▼
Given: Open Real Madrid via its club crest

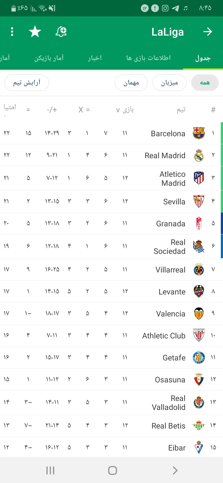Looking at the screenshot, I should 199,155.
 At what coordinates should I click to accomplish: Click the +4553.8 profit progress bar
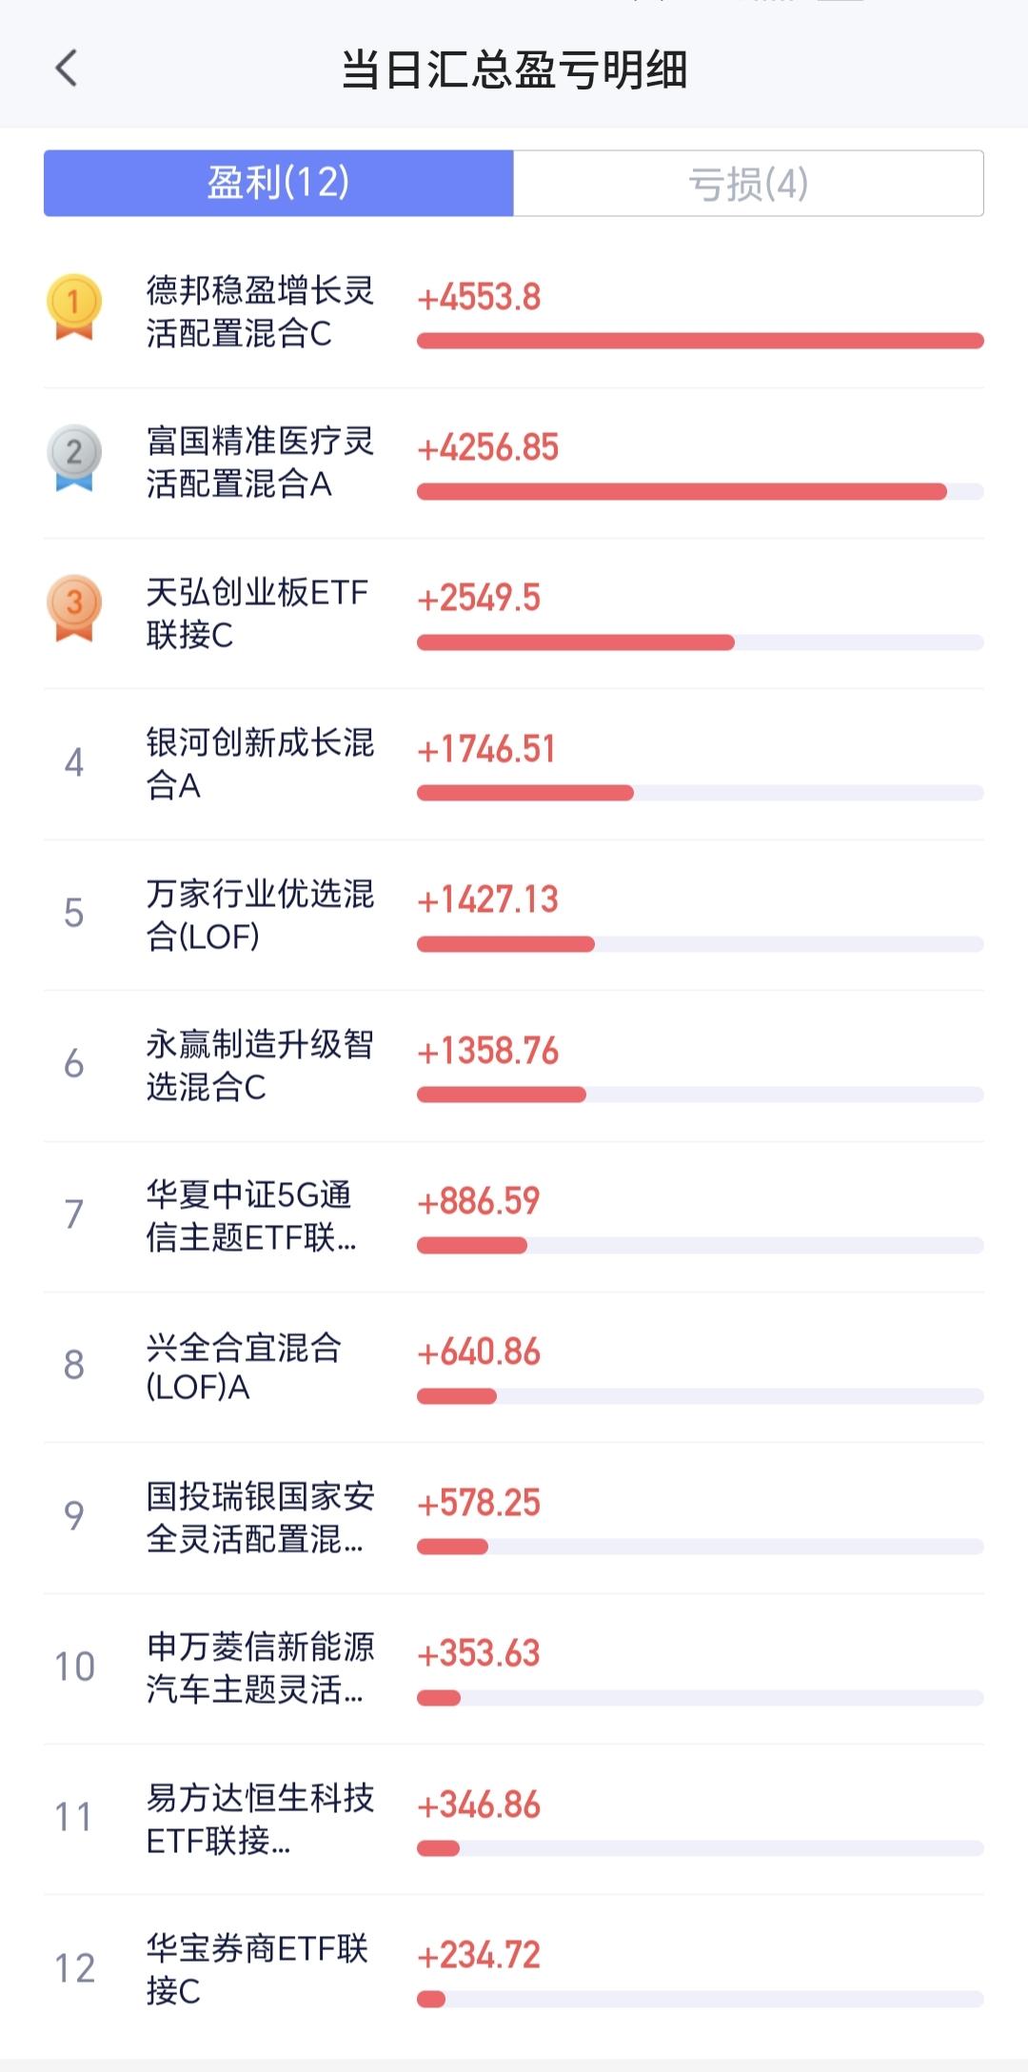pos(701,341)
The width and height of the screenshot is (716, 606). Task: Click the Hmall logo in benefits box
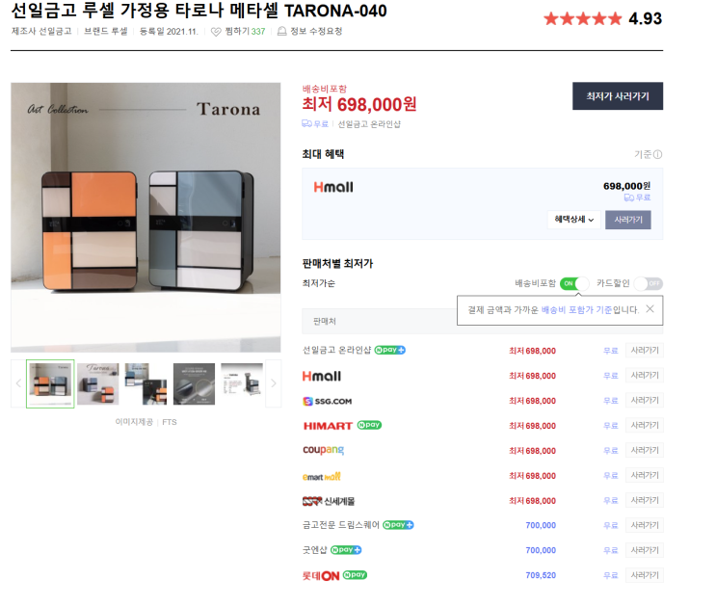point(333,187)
▲
◆ Exercise objective ◆
Reproduce every line of the data above word for word, leaving out the pictures.

◆ The output ◆
Given: Open Real Madrid via its club crest

Looking at the screenshot, I should 199,155.
 At what coordinates should I click to accomplish: Click the +4553.8 profit progress bar
pos(701,341)
The width and height of the screenshot is (716, 606). Task: Click the Hmall logo in benefits box
point(333,187)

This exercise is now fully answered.